Great Writers Sometimes Tweet
Both Jonathan Franzen and Paul Krugman called Twitter a waste of time last week. But is the format inherently inimical to a productive life of the mind?
Last week, Jonathan Franzen offered yet another broadside against Twitter, the latest salvo in his longstanding campaign against the social network, which he finds irresponsible and irritating. That was right after Paul Krugman of The New York Times posted a blog item called "Death By Tweet," in which he says, " I have better things to do with my time."
Perhaps he does. But plenty of writers are on Twitter: Salman Rushdie, Gary Shteyngart, Erica Jong, Nathan Englander, Joyce Carol Oates, Colson Whitehead, Neil Gaiman, Paolo Coelho, Stephen Fry and many others. Does use of Twitter mean that these writers are wasting their time? That masterpieces remain unwritten while they peck out their 140-character thoughts on Miley Cyrus?
Hardly. It's rather that Twitter is a symbol, for the likes of Franzen and Krugman, representative of the whole Internet — and the whole Internet is nothing but a waste of time. Twitter is just a convenient scapegoat, with its silly name, restrictive format and unabashed love of celebrity (symbolized so perfectly by that blue checkmark of authenticity). Or, as Rushdie tweeted out in reply to Franzen:
Dear #Franzen: @MargaretAtwood @JoyceCarolOates @nycnovel @NathanEnglander @Shteyngart and I are fine with Twitter. Enjoy your ivory tower.

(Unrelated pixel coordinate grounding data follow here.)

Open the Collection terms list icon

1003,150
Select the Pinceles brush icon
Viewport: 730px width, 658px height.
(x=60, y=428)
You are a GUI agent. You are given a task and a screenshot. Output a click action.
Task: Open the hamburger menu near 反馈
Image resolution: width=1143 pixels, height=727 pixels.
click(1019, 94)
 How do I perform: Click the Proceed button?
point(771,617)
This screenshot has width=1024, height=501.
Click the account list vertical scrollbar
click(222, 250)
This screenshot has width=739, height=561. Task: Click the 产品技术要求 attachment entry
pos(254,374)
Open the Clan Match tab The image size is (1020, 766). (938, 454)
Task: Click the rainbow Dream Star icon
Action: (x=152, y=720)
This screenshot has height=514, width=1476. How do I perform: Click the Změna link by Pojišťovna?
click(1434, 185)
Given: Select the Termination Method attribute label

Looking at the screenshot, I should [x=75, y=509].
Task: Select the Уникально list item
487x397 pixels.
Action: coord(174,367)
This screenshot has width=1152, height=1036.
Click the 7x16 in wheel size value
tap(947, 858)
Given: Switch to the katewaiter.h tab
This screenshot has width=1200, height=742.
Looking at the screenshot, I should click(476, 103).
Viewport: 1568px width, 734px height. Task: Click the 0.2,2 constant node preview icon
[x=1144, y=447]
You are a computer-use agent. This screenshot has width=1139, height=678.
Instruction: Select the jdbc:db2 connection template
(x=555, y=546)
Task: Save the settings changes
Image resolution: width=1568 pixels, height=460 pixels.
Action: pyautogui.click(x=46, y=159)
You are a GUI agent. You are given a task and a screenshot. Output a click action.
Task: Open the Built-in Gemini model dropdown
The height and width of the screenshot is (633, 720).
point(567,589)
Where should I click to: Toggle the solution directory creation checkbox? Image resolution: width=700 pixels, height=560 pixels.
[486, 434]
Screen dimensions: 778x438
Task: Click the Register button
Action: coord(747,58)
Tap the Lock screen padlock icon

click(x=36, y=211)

— Salman Rushdie (@SalmanRushdie) September 16, 2013
In fact, writers do waste a lot of time — it's almost part of the creative process, a sort of strategic indolence that lets the mind work out its problems. Or, as Don DeLillo — who is not on Twitter — once told The Paris Review, "A writer takes earnest measures to secure his solitude and then finds endless ways to squander it." That may have involved watching baseball (Marianne Moore) or drinking into the morn's wee hours (Hemingway, Joyce, take your pick).
Yes, Twitter is perhaps a more cloistered activity — but it need not be wasteful. Franzen, for example, said he was disappointed in Rushdie's use of Twitter, yet the latter rarely tweets more than once per day, and often goes several days without tweeting at all. Shtyengart, who uses both Twitter and Facebook, and who recently joined Instagram, is at least as prolific as Franzen in terms of his literary output.
In other words, there's no dichotomy of the sort Krugman and Franzen posit, between productive intellectual work and wasted Twitter time. We are all sometimes indolent; we all sometimes procrastinate, whether by tweeting or watching television or reading a trashy thriller. Whether we rise above that, whether we even want to, is another matter altogether.